**PASSAGE PROVIDED:**
▼▼▼

The Lowdown
4 min read

Wall Street and Red Sea disruption

Wall Street has recovered well after a setback earlier this month. Too well? Are things overheating? Major shipping companies have stopped using the Red Sea through which almost 15% of global seaborne trade usually passes. How will this disruption impact inflation?

A positive start for equities

Global equity markets have begun the year in a positive mood. Commentators are still hoping for a soft landing in the US, and there has been a significant mood change regarding policy rate reductions across the world's major advanced economies (with the exception of Japan).

An early setback on Wall Street has already been cancelled out, as investors are still expecting upbeat economic data. The drawback with that is that were the economy to overheat, then there would be less need for the central bank to cut interest rates any time soon.

The recent jobless claims report might force the Fed to delay any actions, leaving investors to think again. In fact, a fund rate cut from the Fed as early as March does indeed look unlikely – particularly given the recent uptick in inflation.

▲▲▲

**DATA PROVIDED:**
▼▼▼

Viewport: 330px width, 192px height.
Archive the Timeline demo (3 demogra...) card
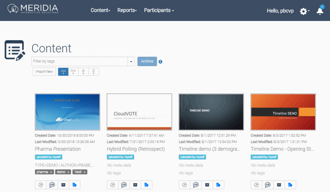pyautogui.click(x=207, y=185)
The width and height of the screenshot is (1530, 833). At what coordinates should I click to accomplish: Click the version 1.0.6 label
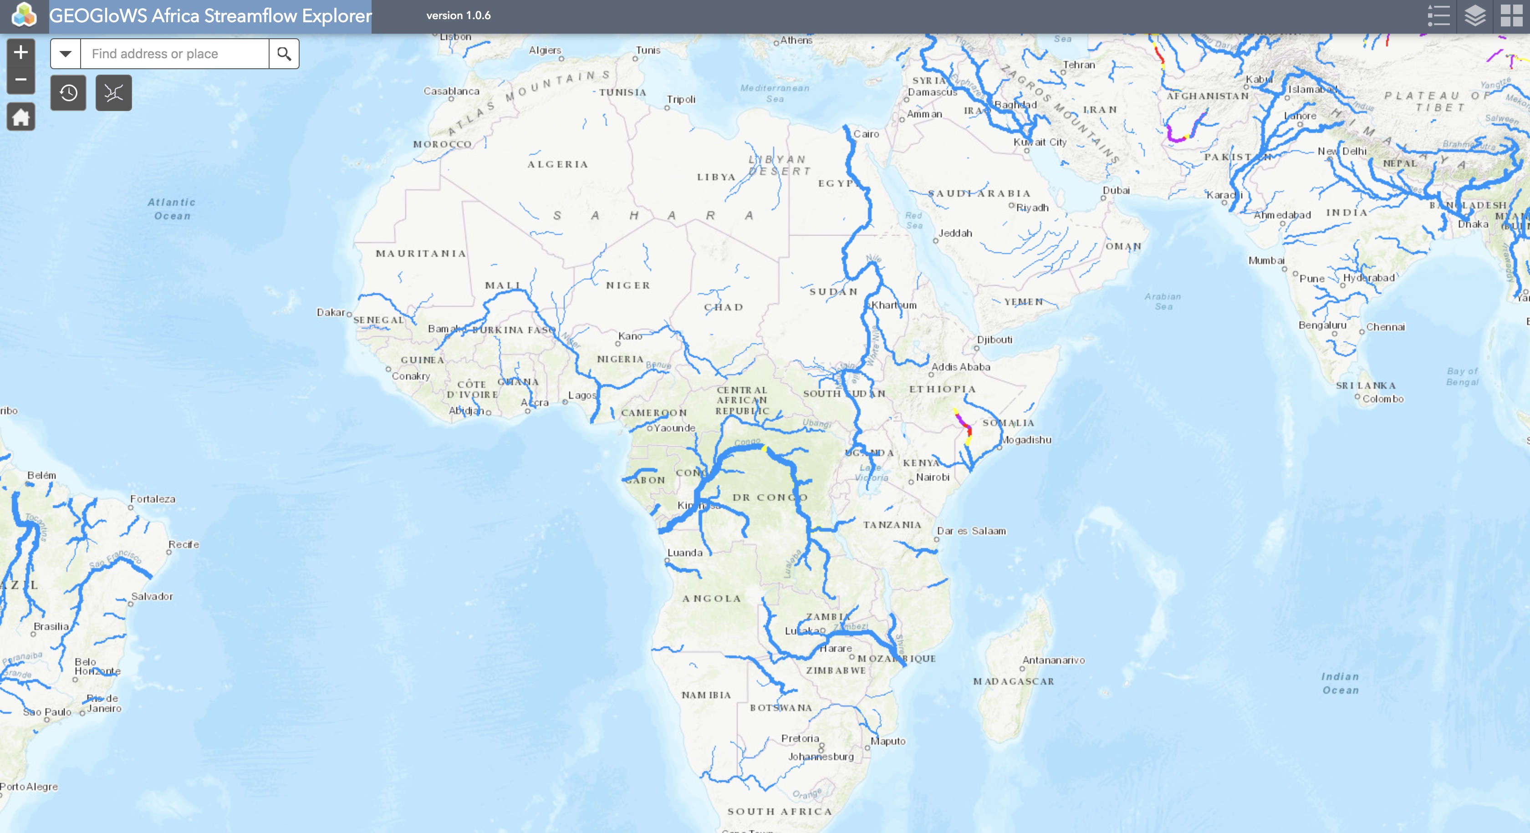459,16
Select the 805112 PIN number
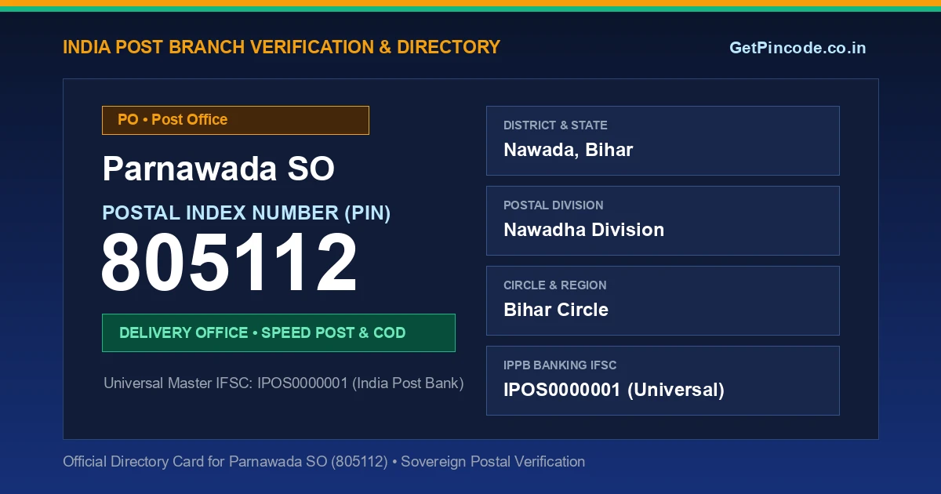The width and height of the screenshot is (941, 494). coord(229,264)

▲▲▲
▼▼▼

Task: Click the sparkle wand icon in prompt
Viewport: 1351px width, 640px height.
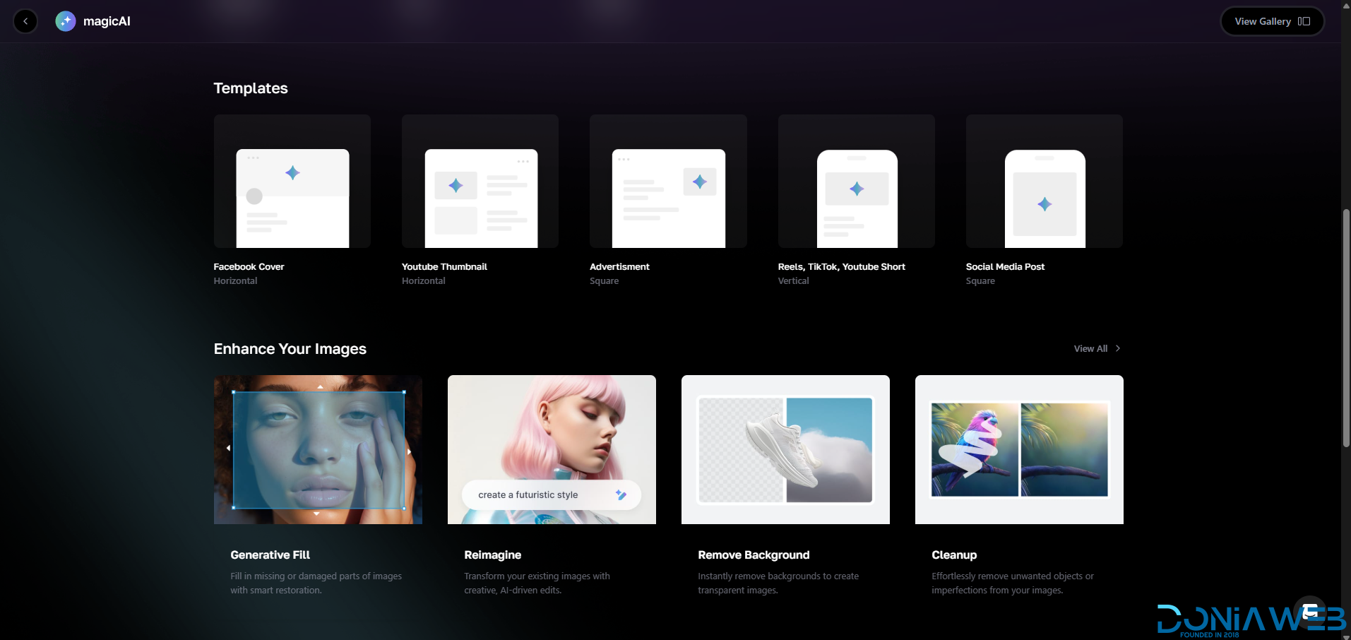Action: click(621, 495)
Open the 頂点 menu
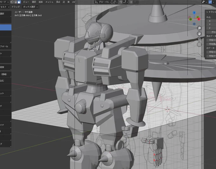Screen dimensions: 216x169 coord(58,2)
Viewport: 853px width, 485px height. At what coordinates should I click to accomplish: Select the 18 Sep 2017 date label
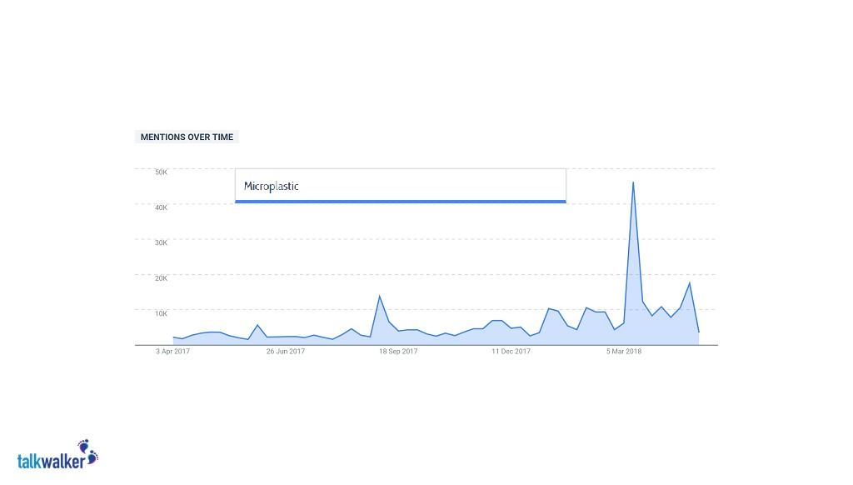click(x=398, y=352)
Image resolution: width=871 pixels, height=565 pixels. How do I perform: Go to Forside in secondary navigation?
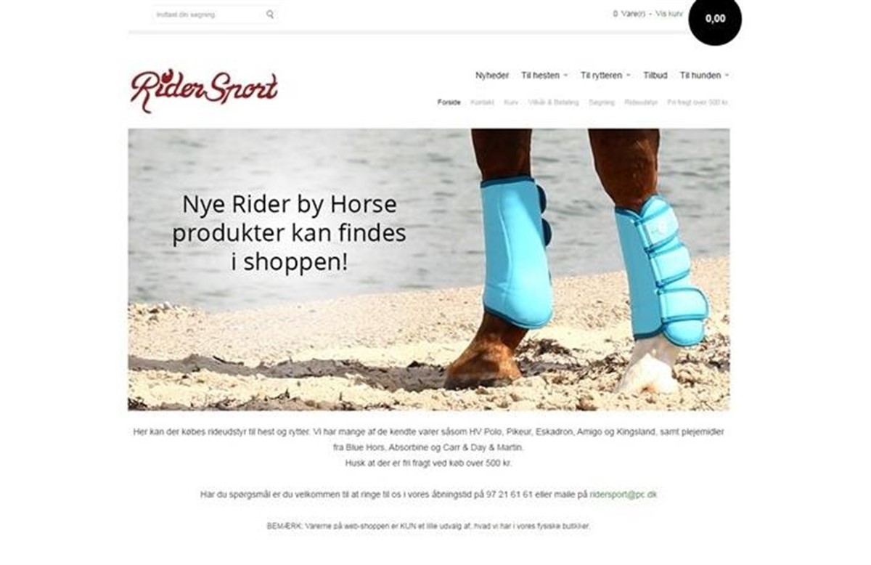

▲▲▲

**COMPLETE THE FOLLOWING:**
1. Answer these from the market commentary:
(a) What share of global seaborne trade usually passes through the Red Sea?
(b) Which major advanced economy is the exception to the mood change on policy rate reductions?
(c) Which report might force the Fed to delay any actions?
2. Transcribe the rows between the line holding "Viewport: 330px width, 192px height." and the line holding "The width and height of the screenshot is (941, 494).", inclusive. Leave out the pictures.

**EXERCISE RESPONSES:**
1.
(a) Almost 15%
(b) Japan
(c) The recent jobless claims report

2.
Viewport: 330px width, 192px height.
Archive the Timeline demo (3 demogra...) card
pyautogui.click(x=207, y=185)
The width and height of the screenshot is (1530, 833). At what coordinates should I click to accomplish: Click the version 1.0.6 label
459,16
Select the 805112 PIN number
The width and height of the screenshot is (941, 494). coord(229,264)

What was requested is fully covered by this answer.